Ahí estaba otra vez. La bala mágica. Me estaba acercando a algo y podía sentir que la sangre empezaba a circular a más velocidad en mis venas.

– ¿Es todo, Mick? He de volver a entrar.

Mis ojos se concentraron en Romero y me di cuenta de que me estaba mirando de un modo extraño.

– Sí, Ángel, gracias. Es todo. Vuelve allí y dales caña.

– Sí, tío, es lo que haré.

Romero volvió hacia la puerta del Departamento 124 y se dirigió rápidamente hacia los ascensores. Yo supe lo que tenía que hacer durante el resto del día y la noche: buscar una bala mágica.

28

Entré en la oficina y pasé justo al lado de Lorna y Cisco, que estaban frente al ordenador del escritorio. Hablé sin detenerme de camino a mi sanctasanctórum.

– Si tenéis alguna actualización para mí o algo más que debería saber, entrad ahora. Empiezo el cónclave.

– Sí, eso, buenas tardes -dijo Lorna a mi espalda.

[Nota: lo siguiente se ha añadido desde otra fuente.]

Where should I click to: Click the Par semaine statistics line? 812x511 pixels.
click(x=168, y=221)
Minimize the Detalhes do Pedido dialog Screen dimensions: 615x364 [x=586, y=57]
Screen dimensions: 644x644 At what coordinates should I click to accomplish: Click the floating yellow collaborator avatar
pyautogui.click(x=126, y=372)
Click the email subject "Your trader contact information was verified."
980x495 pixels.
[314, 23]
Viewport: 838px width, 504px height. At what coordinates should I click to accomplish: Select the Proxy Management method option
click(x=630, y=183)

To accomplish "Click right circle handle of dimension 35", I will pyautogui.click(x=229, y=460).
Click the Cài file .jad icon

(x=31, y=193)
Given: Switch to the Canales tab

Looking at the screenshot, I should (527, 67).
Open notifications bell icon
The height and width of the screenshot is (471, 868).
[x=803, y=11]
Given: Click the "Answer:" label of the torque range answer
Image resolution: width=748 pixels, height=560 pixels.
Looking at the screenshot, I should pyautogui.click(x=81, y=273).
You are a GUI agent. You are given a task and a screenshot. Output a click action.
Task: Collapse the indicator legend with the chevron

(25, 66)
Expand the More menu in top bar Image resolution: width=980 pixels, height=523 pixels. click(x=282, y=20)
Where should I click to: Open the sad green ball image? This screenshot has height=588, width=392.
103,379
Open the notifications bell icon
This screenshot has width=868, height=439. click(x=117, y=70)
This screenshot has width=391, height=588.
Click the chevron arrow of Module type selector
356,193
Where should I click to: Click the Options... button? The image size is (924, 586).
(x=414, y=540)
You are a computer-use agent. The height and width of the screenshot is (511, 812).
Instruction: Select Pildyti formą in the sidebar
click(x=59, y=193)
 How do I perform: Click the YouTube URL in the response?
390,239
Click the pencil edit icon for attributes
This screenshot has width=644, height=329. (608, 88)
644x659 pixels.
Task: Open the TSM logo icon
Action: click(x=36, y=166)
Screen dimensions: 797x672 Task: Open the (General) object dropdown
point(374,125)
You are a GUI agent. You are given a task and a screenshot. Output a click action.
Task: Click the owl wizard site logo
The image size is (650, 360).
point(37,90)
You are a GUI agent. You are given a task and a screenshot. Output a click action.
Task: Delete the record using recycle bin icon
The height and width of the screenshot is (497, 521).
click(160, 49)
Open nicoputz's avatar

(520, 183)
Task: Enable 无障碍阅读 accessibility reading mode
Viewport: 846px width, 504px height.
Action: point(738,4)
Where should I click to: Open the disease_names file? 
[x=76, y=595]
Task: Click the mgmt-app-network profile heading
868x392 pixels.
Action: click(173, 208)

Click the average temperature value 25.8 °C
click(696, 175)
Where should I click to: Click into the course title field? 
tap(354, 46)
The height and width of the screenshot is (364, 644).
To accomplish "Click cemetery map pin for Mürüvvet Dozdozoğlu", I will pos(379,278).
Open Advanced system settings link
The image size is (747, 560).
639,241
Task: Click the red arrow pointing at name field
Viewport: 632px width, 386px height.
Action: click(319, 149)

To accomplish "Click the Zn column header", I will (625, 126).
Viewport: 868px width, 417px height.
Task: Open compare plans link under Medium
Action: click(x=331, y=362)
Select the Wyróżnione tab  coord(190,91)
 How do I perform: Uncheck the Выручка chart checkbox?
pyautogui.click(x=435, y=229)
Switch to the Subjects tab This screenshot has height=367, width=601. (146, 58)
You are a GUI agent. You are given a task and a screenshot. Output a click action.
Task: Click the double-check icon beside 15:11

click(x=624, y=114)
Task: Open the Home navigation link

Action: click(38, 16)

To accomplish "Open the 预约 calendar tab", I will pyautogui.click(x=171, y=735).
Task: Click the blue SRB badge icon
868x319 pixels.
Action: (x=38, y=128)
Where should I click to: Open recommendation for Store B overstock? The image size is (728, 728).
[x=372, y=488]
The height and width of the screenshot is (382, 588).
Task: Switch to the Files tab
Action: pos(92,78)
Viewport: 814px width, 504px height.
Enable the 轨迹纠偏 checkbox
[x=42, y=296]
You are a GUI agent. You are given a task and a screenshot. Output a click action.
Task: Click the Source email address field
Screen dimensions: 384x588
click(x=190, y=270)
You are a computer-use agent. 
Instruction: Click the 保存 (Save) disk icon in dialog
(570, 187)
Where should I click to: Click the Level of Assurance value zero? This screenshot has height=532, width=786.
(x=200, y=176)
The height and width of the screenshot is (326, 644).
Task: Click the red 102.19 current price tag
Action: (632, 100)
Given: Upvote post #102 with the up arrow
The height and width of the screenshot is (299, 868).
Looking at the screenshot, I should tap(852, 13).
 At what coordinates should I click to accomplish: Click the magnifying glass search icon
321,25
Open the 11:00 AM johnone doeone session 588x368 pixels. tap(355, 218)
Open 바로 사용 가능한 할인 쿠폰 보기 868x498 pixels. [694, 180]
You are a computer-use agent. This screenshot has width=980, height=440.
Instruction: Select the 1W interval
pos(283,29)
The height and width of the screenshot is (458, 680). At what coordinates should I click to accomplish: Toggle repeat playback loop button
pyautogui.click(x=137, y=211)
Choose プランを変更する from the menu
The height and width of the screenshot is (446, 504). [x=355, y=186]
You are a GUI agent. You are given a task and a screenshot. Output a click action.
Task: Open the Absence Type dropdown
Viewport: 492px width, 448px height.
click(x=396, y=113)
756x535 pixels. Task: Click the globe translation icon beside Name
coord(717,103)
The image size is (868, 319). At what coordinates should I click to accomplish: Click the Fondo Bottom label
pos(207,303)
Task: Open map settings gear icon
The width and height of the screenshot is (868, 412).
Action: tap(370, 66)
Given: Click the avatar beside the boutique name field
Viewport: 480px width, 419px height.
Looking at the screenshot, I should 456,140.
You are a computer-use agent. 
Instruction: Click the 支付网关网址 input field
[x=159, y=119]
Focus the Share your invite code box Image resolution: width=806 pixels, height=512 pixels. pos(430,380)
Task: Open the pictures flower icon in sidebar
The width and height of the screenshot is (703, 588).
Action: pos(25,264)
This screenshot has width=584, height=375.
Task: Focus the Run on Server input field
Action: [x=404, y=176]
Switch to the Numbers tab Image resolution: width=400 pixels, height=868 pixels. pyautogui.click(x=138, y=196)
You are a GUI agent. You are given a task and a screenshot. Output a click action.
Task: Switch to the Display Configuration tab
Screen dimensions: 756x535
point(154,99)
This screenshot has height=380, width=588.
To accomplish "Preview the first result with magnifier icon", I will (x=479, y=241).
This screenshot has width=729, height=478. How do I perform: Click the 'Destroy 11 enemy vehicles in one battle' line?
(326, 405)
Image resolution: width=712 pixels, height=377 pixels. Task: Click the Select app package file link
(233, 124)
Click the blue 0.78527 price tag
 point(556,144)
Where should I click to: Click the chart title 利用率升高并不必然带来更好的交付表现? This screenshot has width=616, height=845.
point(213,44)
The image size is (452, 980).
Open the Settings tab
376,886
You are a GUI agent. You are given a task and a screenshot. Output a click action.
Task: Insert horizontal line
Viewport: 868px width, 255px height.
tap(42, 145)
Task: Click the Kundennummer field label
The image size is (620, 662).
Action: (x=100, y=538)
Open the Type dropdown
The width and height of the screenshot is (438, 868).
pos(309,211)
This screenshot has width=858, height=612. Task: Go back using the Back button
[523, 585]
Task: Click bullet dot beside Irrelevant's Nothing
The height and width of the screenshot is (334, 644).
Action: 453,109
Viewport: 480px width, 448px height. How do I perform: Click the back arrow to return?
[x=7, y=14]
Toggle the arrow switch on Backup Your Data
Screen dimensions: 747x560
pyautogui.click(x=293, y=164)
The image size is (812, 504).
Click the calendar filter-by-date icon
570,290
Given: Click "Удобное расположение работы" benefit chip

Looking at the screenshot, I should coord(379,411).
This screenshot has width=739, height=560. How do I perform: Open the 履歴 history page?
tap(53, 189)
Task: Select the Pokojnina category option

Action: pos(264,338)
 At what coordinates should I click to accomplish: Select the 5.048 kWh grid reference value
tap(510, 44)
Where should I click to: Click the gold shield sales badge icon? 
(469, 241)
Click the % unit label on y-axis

Pero Lorna sabía lo que iba a ocurrir. El cónclave empezaba cuando cerraba todas las puertas y ventanas, corría las cortinas, apagaba los teléfonos y me ponía a trabajar en un expediente y un caso con total concentración y absorción. El cónclave era para mí el cartel definitivo de No molesten colgado en la puerta. Lorna sabía que una vez que entrara en modo cónclave, no habría forma de salir hasta que encontrara lo que estaba buscando.

Rodeé el escritorio de Jerry Vincent y me dejé caer en la silla. Abrí mi mochila en el suelo y empecé a sacar los expedientes. Veía lo que tenía que hacer como un yo contra ellos. En algún lugar de los expedientes encontraría la clave del último secreto de Jerry Vincent. Encontraría la bala mágica.

Lorna y Cisco entraron en la oficina poco después de que me instalara.

– No veo a Wren por aquí -dije antes de que ninguno de los dos pudiera hablar.

– Y no volverás a verla -soltó Lorna-. Se ha marchado.

– Ha sido un poco abrupto.

– Se fue a comer y no volvió.

– ¿Llamó?

– Sí, al final llamó. Dijo que tenía una oferta mejor. Ahora va a trabajar de secretaria de Bruce Carlin.

Asentí. Eso parecía tener cierto sentido.

– Bueno, antes de que entres en cónclave, hemos de revisar varias cosas -dijo Lorna.

– Eso es lo que he dicho al entrar. ¿Qué tenéis?

Lorna se sentó en una de las sillas situadas enfrente del escritorio. Cisco se quedó de pie, más bien paseando, detrás de ella.

– Muy bien -empezó Lorna-. Un par de cosas mientras estabas en el tribunal. Primero, debes de haber pinchado un nervio con el pedimento que presentaste sobre las pruebas en el caso Patrick.